* Stated exercise:
Can you write out the material again without changes, beginning at the line that contains "This screenshot has height=791, width=1512." and stopping after the last line of the material?

* Material shown:
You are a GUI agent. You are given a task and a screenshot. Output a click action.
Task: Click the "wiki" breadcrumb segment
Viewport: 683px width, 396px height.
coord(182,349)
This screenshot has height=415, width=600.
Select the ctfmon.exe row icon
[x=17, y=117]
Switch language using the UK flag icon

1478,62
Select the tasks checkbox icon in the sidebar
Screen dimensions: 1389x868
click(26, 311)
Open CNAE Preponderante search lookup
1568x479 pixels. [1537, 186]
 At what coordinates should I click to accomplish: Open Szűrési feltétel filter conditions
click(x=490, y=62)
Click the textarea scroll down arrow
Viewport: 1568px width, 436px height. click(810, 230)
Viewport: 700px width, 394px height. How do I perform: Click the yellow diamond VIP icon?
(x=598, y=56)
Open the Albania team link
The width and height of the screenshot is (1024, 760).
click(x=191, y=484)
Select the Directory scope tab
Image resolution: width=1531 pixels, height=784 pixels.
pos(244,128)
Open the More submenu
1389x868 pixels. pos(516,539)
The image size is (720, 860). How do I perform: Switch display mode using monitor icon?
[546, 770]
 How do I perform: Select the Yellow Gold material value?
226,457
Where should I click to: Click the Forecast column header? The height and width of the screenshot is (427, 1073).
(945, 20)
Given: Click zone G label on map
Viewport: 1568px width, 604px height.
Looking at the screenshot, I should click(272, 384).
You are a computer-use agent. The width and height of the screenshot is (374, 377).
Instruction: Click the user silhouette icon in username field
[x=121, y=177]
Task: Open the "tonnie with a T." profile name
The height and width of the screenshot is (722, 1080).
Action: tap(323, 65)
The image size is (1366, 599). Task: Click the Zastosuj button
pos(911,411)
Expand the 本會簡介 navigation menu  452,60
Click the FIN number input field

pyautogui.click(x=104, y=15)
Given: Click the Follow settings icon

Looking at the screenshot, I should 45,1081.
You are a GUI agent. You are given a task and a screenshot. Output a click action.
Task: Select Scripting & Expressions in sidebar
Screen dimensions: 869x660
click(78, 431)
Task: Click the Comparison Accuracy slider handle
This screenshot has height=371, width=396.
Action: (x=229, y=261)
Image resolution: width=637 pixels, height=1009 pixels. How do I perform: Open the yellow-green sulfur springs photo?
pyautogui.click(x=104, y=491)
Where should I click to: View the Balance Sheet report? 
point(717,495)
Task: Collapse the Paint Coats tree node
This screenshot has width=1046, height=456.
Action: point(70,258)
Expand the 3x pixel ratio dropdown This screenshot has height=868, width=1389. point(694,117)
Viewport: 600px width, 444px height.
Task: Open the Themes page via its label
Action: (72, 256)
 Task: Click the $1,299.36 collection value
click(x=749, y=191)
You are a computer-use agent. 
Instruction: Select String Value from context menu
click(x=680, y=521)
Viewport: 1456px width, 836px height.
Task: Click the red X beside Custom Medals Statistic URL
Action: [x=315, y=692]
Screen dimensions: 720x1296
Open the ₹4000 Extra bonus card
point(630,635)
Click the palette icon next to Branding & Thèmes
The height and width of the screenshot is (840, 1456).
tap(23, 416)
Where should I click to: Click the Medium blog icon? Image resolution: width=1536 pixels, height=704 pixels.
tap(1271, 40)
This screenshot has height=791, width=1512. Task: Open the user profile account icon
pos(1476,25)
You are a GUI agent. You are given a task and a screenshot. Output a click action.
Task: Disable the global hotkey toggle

* Task output:
This screenshot has height=791, width=1512. Task: Open the user profile account icon
pos(1476,25)
You are a GUI agent. You are given a task and a screenshot. Output a click action.
Task: Disable the global hotkey toggle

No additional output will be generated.